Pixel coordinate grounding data

_ _ _

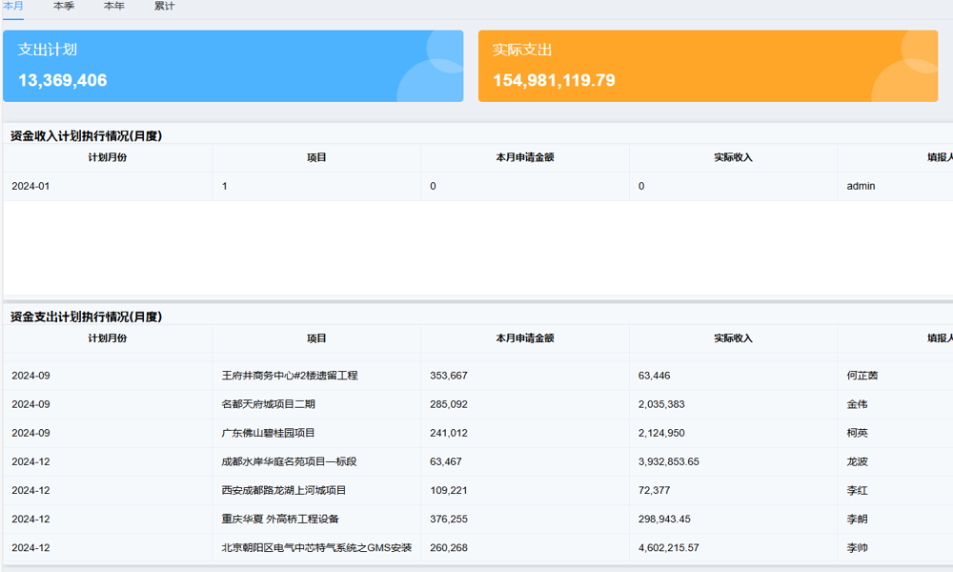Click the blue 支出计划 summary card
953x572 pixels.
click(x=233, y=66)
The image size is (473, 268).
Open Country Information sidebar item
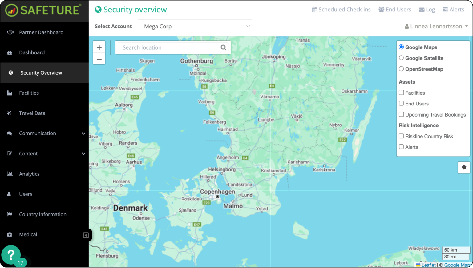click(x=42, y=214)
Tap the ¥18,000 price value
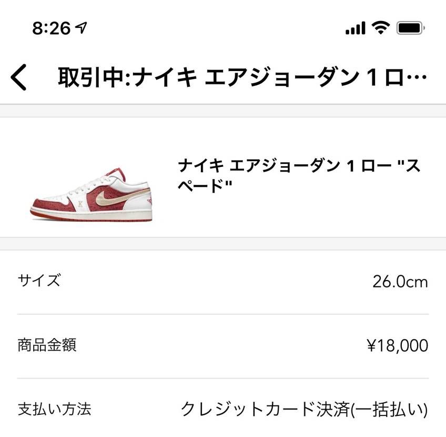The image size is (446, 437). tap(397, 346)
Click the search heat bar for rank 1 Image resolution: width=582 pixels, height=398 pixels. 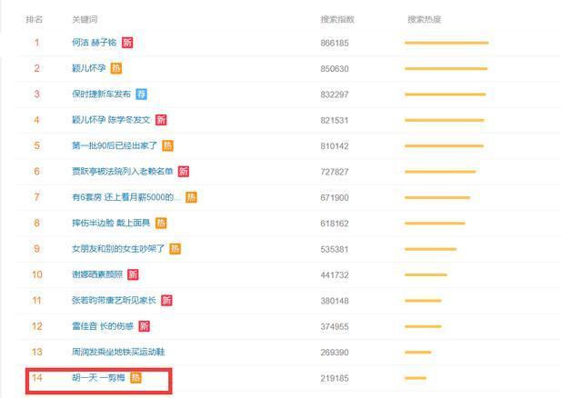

_ _ _

Work order: No pictures should appear in the copy. Print exactly the lines above from the line containing "The image size is (473, 268)." through the last line of the data.

Task solution:
The image size is (473, 268).
Open Country Information sidebar item
click(x=42, y=214)
Tap the ¥18,000 price value
The image size is (446, 437). tap(397, 346)
Click the search heat bar for rank 1 Image resolution: width=582 pixels, height=398 pixels. 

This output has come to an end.